### Written problem
Format the rows below as a Markdown table with two columns, No. and Line. Number each line in order and place the line beside its number, omitting any blank lines.
"""
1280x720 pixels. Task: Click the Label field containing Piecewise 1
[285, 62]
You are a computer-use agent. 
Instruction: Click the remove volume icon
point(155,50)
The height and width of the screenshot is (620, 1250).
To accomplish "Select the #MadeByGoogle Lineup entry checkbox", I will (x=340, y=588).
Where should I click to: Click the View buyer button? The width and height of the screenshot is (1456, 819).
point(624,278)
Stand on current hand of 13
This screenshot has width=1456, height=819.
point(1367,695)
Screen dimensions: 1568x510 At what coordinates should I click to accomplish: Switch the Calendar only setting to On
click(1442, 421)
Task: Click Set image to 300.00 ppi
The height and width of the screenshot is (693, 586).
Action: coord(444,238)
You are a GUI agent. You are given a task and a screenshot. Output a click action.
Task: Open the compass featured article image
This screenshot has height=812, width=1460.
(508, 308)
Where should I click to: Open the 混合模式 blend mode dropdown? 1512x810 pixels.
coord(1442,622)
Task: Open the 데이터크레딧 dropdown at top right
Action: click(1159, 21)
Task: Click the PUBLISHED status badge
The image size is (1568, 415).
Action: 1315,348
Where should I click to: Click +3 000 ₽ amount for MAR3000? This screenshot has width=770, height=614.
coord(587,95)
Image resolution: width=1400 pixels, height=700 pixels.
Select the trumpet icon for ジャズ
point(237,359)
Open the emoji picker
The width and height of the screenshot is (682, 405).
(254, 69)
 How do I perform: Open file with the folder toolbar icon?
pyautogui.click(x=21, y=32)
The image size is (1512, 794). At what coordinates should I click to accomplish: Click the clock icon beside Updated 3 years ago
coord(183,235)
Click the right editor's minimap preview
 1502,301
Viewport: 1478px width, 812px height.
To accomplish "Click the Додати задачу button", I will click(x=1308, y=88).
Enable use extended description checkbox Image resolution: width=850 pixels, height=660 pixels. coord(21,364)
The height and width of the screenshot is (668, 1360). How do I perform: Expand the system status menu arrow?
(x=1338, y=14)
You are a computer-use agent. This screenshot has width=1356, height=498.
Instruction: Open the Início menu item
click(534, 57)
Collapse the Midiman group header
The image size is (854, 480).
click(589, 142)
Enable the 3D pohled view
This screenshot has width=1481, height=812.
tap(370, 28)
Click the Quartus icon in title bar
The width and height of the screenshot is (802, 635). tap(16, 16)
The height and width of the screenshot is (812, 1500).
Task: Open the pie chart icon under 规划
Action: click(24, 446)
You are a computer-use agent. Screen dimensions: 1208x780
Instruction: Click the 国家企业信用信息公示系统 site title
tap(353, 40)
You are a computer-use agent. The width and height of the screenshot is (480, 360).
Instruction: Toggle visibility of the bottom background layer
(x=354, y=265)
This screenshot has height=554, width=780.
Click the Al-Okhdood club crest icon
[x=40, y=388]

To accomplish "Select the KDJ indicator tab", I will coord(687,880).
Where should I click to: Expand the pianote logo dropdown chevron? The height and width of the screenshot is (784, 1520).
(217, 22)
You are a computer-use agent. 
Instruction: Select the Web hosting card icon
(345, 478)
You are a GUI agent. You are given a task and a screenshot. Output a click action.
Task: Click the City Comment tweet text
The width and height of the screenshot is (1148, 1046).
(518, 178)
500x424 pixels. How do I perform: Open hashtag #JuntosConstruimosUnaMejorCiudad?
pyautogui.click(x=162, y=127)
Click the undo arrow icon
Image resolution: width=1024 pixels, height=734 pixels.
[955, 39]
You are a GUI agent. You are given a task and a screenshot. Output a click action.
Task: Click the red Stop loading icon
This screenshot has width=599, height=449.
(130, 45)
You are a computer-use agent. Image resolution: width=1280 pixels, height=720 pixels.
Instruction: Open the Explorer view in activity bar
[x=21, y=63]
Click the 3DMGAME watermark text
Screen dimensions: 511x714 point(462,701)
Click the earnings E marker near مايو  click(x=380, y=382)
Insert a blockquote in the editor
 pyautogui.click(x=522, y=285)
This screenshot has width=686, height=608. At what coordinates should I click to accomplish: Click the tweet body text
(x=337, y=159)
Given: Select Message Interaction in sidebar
"""
### Result for this exercise
| No. | Line |
|---|---|
| 1 | 1280x720 pixels. Task: Click the Label field containing Piecewise 1 |
| 2 | [285, 62] |
| 3 | You are a computer-use agent.  |
| 4 | Instruction: Click the remove volume icon |
| 5 | point(155,50) |
| 6 | The height and width of the screenshot is (620, 1250). |
| 7 | To accomplish "Select the #MadeByGoogle Lineup entry checkbox", I will (x=340, y=588). |
| 8 | Where should I click to: Click the View buyer button? The width and height of the screenshot is (1456, 819). |
| 9 | point(624,278) |
| 10 | Stand on current hand of 13 |
| 11 | This screenshot has width=1456, height=819. |
| 12 | point(1367,695) |
| 13 | Screen dimensions: 1568x510 At what coordinates should I click to accomplish: Switch the Calendar only setting to On |
| 14 | click(1442, 421) |
| 15 | Task: Click Set image to 300.00 ppi |
| 16 | The height and width of the screenshot is (693, 586). |
| 17 | Action: coord(444,238) |
| 18 | You are a GUI agent. You are given a task and a screenshot. Output a click action. |
| 19 | Task: Open the compass featured article image |
| 20 | This screenshot has height=812, width=1460. |
| 21 | (508, 308) |
| 22 | Where should I click to: Open the 混合模式 blend mode dropdown? 1512x810 pixels. |
| 23 | coord(1442,622) |
| 24 | Task: Open the 데이터크레딧 dropdown at top right |
| 25 | Action: click(1159, 21) |
| 26 | Task: Click the PUBLISHED status badge |
| 27 | The image size is (1568, 415). |
| 28 | Action: 1315,348 |
| 29 | Where should I click to: Click +3 000 ₽ amount for MAR3000? This screenshot has width=770, height=614. |
| 30 | coord(587,95) |
| 31 | Image resolution: width=1400 pixels, height=700 pixels. |
| 32 | Select the trumpet icon for ジャズ |
| 33 | point(237,359) |
| 34 | Open the emoji picker |
| 35 | The width and height of the screenshot is (682, 405). |
| 36 | (254, 69) |
| 37 |  How do I perform: Open file with the folder toolbar icon? |
| 38 | pyautogui.click(x=21, y=32) |
| 39 | The image size is (1512, 794). At what coordinates should I click to accomplish: Click the clock icon beside Updated 3 years ago |
| 40 | coord(183,235) |
| 41 | Click the right editor's minimap preview |
| 42 |  1502,301 |
| 43 | Viewport: 1478px width, 812px height. |
| 44 | To accomplish "Click the Додати задачу button", I will click(x=1308, y=88). |
| 45 | Enable use extended description checkbox Image resolution: width=850 pixels, height=660 pixels. coord(21,364) |
| 46 | The height and width of the screenshot is (668, 1360). How do I perform: Expand the system status menu arrow? |
| 47 | (x=1338, y=14) |
| 48 | You are a computer-use agent. This screenshot has width=1356, height=498. |
| 49 | Instruction: Open the Início menu item |
| 50 | click(534, 57) |
| 51 | Collapse the Midiman group header |
| 52 | The image size is (854, 480). |
| 53 | click(589, 142) |
| 54 | Enable the 3D pohled view |
| 55 | This screenshot has width=1481, height=812. |
| 56 | tap(370, 28) |
| 57 | Click the Quartus icon in title bar |
| 58 | The width and height of the screenshot is (802, 635). tap(16, 16) |
| 59 | The height and width of the screenshot is (812, 1500). |
| 60 | Task: Open the pie chart icon under 规划 |
| 61 | Action: click(24, 446) |
| 62 | You are a computer-use agent. Screen dimensions: 1208x780 |
| 63 | Instruction: Click the 国家企业信用信息公示系统 site title |
| 64 | tap(353, 40) |
| 65 | You are a computer-use agent. The width and height of the screenshot is (480, 360). |
| 66 | Instruction: Toggle visibility of the bottom background layer |
| 67 | (x=354, y=265) |
| 68 | This screenshot has height=554, width=780. |
| 69 | Click the Al-Okhdood club crest icon |
| 70 | [x=40, y=388] |
| 71 | To accomplish "Select the KDJ indicator tab", I will coord(687,880). |
| 72 | Where should I click to: Expand the pianote logo dropdown chevron? The height and width of the screenshot is (784, 1520). |
| 73 | (217, 22) |
| 74 | You are a computer-use agent.  |
| 75 | Instruction: Select the Web hosting card icon |
| 76 | (345, 478) |
| 77 | You are a GUI agent. You are given a task and a screenshot. Output a click action. |
| 78 | Task: Click the City Comment tweet text |
| 79 | The width and height of the screenshot is (1148, 1046). |
| 80 | (518, 178) |
| 81 | 500x424 pixels. How do I perform: Open hashtag #JuntosConstruimosUnaMejorCiudad? |
| 82 | pyautogui.click(x=162, y=127) |
| 83 | Click the undo arrow icon |
| 84 | Image resolution: width=1024 pixels, height=734 pixels. |
| 85 | [955, 39] |
| 86 | You are a GUI agent. You are given a task and a screenshot. Output a click action. |
| 87 | Task: Click the red Stop loading icon |
| 88 | This screenshot has width=599, height=449. |
| 89 | (130, 45) |
| 90 | You are a computer-use agent. Image resolution: width=1280 pixels, height=720 pixels. |
| 91 | Instruction: Open the Explorer view in activity bar |
| 92 | [x=21, y=63] |
| 93 | Click the 3DMGAME watermark text |
| 94 | Screen dimensions: 511x714 point(462,701) |
| 95 | Click the earnings E marker near مايو  click(x=380, y=382) |
| 96 | Insert a blockquote in the editor |
| 97 |  pyautogui.click(x=522, y=285) |
| 98 | This screenshot has width=686, height=608. At what coordinates should I click to accomplish: Click the tweet body text |
| 99 | (x=337, y=159) |
| 100 | Given: Select Message Interaction in sidebar |